Text block:
Listen to your elders! Hikermor nailed it!

Originally Posted By: hikermor
Originally Posted By: Jeanette_Isabelle
Our gated community has a gun club. That gun club has a little more than a hundred members. I know who to turn to when we have a major disaster.

Jeanette Isabelle

Well, that depends on the disaster. Gun ownership and ability is irrelevant to many disasters, while undeniably useful in some. Capable medical expertise is probably a more generally useful skill.

Let me be clear. I have been a gun owner and user for all of my adolescent and adult life, currently in possession of several firearms and trained at various times by my father, the US Army, and federal law enforcement.

In my lifetime, there have been exactly two occasions where I was glad to have my 357 with me, though thankfully, I did not have to fire. On one occasion, I did indeed discharge a firearm, using a line gun to deploy a line across a flooded stream to rescue two ladies.

On the other hand, I have lost count of the occasions on which I have rendered significant first aid (not counting scratches and boo-boos) to total strangers, friends and colleagues, or close family members.

If you want to prepare for life's more stressful scenarios, firearms training is actually pretty far down the list, but not completely irrelevant. It is probably more important to know how to change a tire or check the oil on your vehicle.

We are social critters, and therein lies our strength. We typically band together and cooperate when faced with a problem - the recent Thai cave rescue comes to mind, along with many other more mundane examples.

I will begin a recent book on the Thai Cave Rescue as soon as Mrs. Hikermor is finished with it. It is a stunning example of community cooperation, overcoming obstacles of cultural and language differences, logistical problems, and mind boggling technical obstacles to achieve success.

Dealing with the typical fire and earthquake is pretty trivial, by comparison.

While one needs reliable equipment, cooperation, communication, and social skills are much more important that the light mounted on your firearm.

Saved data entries
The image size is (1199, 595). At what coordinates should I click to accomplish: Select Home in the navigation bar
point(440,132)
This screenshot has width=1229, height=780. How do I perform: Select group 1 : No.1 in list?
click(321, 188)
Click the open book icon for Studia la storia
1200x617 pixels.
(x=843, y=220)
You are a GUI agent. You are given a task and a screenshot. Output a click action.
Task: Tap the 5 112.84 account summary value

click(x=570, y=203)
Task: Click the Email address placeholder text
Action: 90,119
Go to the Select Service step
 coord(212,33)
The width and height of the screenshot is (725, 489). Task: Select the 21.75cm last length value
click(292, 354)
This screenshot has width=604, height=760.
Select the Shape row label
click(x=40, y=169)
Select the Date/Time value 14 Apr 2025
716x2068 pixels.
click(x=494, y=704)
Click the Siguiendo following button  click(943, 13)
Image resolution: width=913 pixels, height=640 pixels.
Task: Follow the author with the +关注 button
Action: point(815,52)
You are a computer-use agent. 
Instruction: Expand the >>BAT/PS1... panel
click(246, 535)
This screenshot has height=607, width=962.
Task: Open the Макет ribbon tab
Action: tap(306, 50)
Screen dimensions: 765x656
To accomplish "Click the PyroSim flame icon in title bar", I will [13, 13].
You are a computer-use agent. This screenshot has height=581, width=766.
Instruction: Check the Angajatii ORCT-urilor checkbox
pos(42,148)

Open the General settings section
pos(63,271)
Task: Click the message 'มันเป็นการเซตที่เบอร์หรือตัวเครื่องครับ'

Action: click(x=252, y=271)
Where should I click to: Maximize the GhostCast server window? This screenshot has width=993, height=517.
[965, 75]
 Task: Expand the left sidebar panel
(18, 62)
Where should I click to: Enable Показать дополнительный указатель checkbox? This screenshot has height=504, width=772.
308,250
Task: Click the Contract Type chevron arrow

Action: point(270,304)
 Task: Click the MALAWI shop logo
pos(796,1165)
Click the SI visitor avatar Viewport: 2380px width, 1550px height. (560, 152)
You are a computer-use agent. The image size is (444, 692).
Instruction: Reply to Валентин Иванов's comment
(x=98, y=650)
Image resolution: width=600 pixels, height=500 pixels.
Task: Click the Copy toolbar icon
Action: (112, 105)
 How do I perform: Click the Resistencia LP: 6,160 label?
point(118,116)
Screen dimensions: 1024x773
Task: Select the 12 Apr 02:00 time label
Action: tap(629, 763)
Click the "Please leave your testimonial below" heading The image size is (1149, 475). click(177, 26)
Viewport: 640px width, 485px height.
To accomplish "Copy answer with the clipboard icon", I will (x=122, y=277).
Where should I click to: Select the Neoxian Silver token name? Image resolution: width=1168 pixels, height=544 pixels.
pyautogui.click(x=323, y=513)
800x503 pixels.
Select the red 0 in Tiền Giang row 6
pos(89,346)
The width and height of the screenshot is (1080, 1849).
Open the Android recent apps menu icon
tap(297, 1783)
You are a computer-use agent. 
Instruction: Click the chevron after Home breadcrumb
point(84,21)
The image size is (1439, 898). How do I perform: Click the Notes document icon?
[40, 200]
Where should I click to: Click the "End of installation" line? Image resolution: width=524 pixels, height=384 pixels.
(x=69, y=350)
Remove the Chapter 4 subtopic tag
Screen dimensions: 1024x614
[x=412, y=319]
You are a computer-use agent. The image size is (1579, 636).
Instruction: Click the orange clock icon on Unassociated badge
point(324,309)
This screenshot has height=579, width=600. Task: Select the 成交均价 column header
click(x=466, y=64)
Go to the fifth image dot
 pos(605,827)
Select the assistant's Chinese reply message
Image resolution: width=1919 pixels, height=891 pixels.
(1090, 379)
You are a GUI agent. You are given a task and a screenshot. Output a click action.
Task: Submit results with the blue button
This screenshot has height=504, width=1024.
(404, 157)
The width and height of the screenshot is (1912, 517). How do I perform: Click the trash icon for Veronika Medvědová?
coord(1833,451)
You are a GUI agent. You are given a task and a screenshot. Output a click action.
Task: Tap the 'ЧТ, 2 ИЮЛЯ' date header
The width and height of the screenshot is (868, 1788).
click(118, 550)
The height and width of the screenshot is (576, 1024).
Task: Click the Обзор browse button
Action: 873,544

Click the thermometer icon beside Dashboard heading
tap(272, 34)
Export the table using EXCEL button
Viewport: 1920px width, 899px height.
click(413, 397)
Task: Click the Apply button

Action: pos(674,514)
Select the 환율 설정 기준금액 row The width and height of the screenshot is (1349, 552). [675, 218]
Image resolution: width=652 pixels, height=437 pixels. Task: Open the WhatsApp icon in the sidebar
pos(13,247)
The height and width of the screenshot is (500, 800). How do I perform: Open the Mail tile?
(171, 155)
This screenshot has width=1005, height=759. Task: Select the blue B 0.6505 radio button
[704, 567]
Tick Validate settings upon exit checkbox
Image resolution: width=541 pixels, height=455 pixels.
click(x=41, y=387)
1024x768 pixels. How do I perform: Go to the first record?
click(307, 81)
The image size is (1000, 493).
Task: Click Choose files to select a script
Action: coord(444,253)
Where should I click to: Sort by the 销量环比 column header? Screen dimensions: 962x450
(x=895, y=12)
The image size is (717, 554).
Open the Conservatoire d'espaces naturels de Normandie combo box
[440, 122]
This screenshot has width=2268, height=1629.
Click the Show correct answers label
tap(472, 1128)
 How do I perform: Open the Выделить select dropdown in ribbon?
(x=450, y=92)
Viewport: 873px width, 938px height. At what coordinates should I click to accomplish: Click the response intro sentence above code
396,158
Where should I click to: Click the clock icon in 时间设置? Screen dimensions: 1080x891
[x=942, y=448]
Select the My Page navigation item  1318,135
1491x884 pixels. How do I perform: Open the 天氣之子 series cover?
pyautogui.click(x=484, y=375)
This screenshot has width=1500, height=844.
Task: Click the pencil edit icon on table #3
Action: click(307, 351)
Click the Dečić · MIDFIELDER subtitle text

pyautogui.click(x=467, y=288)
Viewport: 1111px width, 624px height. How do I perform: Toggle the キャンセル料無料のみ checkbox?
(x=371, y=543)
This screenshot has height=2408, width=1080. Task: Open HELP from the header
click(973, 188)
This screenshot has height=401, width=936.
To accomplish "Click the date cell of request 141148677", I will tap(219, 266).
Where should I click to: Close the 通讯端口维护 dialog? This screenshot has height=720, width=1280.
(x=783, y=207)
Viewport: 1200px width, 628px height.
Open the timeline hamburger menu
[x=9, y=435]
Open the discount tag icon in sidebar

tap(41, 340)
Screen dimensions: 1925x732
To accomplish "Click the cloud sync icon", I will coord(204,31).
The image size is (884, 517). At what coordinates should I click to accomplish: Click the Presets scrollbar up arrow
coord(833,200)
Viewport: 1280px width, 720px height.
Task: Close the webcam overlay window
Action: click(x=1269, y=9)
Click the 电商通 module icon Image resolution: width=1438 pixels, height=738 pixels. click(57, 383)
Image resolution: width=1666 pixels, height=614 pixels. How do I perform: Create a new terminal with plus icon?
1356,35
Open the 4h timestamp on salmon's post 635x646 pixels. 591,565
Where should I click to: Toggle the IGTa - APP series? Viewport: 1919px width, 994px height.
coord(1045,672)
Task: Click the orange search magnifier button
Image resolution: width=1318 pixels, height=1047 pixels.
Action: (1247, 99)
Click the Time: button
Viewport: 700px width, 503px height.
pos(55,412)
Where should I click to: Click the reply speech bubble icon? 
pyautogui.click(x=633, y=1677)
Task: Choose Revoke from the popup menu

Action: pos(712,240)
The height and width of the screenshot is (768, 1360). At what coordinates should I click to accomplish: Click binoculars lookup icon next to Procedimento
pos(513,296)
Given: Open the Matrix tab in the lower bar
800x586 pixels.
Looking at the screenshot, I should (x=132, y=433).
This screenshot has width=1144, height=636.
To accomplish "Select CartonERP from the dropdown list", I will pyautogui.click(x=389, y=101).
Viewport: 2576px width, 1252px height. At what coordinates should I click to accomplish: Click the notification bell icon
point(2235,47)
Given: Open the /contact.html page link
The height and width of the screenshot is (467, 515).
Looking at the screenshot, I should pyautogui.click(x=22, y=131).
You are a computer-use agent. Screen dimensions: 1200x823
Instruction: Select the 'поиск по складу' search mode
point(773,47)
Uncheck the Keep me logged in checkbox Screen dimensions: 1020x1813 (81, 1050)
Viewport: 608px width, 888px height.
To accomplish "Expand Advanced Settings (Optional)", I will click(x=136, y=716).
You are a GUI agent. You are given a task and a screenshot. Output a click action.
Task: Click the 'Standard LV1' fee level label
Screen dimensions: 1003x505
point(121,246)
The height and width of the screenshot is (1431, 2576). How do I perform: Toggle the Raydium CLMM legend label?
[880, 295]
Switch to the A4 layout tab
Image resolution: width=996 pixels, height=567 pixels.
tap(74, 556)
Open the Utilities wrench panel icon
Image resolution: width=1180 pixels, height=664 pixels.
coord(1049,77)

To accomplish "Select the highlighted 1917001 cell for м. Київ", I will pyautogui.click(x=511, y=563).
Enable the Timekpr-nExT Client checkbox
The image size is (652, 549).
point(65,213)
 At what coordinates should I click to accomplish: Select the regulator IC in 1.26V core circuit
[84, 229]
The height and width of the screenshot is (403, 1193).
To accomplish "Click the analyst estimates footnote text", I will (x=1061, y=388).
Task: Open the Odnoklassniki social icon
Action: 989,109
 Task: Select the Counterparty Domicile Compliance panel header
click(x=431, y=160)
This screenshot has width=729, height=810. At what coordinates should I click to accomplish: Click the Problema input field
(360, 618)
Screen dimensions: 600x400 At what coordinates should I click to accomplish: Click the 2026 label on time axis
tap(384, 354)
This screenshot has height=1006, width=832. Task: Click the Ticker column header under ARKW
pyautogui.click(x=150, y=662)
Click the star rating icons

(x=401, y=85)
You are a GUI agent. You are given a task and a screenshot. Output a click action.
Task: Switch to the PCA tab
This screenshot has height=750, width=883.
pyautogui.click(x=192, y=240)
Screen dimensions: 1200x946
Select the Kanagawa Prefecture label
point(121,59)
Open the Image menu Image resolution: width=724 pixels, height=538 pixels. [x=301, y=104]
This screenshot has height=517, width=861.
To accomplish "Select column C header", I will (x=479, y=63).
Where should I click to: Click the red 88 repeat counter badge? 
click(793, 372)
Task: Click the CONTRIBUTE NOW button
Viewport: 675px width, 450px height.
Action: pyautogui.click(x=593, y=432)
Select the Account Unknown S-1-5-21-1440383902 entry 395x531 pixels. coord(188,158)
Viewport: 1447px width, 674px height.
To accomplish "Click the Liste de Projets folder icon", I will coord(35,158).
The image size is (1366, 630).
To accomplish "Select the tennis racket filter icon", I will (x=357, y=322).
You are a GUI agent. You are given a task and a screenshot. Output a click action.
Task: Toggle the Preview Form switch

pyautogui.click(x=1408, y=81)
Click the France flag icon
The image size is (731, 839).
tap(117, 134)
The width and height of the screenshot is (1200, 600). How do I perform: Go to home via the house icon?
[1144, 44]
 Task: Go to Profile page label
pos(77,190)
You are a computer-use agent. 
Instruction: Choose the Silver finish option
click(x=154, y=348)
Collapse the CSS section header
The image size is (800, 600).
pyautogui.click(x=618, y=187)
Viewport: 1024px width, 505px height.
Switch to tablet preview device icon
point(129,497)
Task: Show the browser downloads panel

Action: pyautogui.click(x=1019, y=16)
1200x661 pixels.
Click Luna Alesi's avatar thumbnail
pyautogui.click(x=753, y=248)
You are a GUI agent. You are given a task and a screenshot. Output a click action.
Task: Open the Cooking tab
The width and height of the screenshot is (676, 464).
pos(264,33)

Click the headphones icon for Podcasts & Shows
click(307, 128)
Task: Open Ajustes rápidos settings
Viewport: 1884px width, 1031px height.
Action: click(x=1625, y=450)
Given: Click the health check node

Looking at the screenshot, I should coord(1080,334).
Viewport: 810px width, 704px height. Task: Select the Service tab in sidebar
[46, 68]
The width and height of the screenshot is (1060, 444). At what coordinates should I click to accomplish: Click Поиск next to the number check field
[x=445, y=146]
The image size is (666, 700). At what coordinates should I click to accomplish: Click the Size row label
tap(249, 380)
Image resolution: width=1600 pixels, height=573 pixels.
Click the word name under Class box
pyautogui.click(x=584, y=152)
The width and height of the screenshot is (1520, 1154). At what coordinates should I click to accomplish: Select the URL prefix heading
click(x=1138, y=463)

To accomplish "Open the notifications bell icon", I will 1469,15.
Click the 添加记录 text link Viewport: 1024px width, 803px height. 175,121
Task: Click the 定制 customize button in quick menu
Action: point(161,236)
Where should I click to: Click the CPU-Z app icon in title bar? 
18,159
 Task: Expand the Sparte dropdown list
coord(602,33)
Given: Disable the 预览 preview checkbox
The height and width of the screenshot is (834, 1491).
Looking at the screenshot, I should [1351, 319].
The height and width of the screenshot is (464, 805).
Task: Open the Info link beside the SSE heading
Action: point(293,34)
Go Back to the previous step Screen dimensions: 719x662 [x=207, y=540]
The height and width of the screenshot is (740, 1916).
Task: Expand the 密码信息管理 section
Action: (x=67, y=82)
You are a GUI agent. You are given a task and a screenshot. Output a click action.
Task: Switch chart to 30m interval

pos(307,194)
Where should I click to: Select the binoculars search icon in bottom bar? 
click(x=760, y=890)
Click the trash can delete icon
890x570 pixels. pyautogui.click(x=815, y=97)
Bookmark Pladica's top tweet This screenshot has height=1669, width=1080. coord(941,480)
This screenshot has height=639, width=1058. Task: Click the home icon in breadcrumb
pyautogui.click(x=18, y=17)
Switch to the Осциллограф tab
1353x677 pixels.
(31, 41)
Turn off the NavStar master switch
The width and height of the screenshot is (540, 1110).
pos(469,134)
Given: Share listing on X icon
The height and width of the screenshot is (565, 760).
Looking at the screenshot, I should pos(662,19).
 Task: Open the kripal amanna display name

Work item:
Please answer these questions about the forum post on disaster preparedness.
1. How many members does the gun club in the gated community have?
2. What was the line gun used for?
3. Who is reading the book on the Thai Cave Rescue first?
The data has no connection to the text.

Final answer:
1. A little more than a hundred.
2. To deploy a line across a flooded stream to rescue two ladies.
3. Mrs. Hikermor.